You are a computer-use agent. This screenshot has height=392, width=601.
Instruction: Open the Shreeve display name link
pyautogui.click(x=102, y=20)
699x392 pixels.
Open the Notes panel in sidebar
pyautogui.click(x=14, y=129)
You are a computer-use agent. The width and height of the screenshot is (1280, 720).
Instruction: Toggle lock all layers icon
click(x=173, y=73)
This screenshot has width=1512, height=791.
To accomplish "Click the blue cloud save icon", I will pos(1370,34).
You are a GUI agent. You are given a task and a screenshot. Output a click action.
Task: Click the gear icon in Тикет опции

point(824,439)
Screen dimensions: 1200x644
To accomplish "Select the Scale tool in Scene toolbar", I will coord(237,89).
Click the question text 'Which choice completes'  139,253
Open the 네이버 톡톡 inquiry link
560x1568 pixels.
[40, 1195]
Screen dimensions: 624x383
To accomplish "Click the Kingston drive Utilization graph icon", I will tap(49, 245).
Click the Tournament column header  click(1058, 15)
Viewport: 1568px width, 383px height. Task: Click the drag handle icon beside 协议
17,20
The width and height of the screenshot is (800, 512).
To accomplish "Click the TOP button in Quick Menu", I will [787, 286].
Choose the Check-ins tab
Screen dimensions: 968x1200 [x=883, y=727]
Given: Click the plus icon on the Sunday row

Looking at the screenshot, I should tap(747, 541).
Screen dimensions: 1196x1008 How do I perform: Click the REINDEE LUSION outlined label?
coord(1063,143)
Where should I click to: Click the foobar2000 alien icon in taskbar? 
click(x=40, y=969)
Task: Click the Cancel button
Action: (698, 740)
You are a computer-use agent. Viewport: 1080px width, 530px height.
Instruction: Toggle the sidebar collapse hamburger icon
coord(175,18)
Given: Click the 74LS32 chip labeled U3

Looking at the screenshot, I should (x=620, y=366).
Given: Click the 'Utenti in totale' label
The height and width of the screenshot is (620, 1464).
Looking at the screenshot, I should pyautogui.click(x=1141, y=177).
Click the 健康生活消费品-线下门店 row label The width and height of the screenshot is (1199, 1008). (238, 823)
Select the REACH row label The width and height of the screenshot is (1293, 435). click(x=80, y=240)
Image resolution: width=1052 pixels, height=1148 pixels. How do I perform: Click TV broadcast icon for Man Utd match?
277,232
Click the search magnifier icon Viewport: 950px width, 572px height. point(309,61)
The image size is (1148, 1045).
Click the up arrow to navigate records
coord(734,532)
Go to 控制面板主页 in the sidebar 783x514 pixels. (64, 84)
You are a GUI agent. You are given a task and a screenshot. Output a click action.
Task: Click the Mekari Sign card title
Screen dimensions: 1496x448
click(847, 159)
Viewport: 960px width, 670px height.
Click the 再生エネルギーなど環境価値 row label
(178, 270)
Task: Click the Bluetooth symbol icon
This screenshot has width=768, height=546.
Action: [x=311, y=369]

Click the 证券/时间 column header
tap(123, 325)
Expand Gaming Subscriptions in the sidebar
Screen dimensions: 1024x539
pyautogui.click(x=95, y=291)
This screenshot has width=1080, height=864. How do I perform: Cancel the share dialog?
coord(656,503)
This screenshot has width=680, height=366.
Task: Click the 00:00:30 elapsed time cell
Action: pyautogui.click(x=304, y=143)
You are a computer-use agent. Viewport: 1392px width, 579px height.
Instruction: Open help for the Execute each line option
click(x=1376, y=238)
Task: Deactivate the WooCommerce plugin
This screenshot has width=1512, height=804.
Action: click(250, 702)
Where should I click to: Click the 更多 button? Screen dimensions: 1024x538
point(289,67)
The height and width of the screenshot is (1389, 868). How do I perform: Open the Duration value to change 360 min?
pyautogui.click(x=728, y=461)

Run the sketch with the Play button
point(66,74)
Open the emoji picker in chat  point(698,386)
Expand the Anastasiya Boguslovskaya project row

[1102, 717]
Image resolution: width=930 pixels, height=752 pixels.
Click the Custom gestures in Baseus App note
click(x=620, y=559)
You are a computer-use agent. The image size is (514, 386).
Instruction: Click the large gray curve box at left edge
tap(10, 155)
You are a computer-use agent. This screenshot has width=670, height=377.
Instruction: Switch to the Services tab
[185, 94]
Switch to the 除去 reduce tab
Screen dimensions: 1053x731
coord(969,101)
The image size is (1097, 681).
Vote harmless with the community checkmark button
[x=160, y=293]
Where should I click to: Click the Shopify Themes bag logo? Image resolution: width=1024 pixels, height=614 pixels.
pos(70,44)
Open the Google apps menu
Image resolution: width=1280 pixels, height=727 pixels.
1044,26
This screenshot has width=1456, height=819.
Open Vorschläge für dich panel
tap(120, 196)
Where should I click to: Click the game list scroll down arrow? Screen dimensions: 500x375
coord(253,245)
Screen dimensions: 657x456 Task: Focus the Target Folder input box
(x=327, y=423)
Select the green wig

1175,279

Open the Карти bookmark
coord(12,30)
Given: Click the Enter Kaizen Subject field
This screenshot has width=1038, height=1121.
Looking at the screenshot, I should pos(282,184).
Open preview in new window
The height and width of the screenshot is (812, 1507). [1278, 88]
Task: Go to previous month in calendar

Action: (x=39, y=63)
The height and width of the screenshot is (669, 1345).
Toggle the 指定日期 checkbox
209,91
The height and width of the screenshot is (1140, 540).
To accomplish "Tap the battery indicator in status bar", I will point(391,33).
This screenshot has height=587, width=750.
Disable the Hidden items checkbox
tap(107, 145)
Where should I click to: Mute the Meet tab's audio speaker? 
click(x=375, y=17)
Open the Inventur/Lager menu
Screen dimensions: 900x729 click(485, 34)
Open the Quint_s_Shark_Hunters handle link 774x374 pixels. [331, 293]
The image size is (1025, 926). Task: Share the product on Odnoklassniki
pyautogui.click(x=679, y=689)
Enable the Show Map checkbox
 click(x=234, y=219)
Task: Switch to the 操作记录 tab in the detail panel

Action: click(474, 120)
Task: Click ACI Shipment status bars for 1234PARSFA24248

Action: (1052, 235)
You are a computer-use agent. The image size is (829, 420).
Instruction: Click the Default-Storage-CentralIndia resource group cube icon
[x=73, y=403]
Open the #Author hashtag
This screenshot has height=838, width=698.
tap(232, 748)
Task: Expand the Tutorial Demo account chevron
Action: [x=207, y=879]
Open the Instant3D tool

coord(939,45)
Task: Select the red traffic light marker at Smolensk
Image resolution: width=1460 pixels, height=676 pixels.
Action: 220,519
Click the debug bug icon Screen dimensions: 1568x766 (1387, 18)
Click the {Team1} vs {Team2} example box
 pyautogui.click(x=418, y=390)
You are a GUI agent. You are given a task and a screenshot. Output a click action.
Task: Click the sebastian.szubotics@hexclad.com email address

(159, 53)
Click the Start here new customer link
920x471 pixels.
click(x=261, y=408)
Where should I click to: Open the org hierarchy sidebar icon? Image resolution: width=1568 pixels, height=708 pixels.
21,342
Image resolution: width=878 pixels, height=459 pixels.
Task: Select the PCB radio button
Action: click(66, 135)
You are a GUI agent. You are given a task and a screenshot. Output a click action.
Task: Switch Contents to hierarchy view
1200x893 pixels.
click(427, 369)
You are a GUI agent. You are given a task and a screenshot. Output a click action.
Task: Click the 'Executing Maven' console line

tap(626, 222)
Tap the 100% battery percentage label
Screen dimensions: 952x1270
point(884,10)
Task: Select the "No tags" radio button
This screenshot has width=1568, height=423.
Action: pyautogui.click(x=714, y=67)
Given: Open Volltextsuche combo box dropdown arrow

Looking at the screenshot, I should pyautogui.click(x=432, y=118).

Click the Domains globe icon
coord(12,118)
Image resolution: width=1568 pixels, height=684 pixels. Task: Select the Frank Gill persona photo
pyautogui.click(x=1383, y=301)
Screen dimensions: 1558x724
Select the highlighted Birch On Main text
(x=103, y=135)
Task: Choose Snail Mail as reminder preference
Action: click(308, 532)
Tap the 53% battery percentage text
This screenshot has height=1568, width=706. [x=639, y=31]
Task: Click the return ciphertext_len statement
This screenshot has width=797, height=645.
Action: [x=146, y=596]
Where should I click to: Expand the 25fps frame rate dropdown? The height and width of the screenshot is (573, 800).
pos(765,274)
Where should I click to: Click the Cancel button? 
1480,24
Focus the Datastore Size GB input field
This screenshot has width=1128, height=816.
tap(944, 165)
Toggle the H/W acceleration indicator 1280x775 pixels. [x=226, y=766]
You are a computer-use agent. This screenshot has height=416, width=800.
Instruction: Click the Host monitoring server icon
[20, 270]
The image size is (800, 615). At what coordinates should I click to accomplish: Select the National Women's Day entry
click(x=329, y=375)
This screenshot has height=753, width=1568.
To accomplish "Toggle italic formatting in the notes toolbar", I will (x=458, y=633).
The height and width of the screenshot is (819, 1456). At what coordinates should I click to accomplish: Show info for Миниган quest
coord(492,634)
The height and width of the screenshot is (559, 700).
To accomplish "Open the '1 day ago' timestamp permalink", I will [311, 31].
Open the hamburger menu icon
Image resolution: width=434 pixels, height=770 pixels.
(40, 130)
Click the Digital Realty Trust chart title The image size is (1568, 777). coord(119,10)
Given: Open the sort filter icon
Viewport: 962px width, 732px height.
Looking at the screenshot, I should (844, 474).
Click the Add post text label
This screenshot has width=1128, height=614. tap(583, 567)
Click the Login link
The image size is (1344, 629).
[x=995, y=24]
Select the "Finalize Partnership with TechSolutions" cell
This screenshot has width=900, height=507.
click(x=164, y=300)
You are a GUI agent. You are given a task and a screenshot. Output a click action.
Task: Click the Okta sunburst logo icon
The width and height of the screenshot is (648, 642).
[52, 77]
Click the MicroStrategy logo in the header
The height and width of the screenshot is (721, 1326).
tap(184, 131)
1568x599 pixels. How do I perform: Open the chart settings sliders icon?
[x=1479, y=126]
•••••
§ Work order
Your reply is to repeat, unchanged, the lines above running from the one with "You are a computer-use agent. The image size is (829, 420)." up to and including the one with "Click the Start here new customer link".

§ Task solution
You are a computer-use agent. The image size is (829, 420).
Instruction: Click the Default-Storage-CentralIndia resource group cube icon
[x=73, y=403]
Open the #Author hashtag
This screenshot has height=838, width=698.
tap(232, 748)
Task: Expand the Tutorial Demo account chevron
Action: [x=207, y=879]
Open the Instant3D tool

coord(939,45)
Task: Select the red traffic light marker at Smolensk
Image resolution: width=1460 pixels, height=676 pixels.
Action: 220,519
Click the debug bug icon Screen dimensions: 1568x766 (1387, 18)
Click the {Team1} vs {Team2} example box
 pyautogui.click(x=418, y=390)
You are a GUI agent. You are given a task and a screenshot. Output a click action.
Task: Click the sebastian.szubotics@hexclad.com email address

(159, 53)
Click the Start here new customer link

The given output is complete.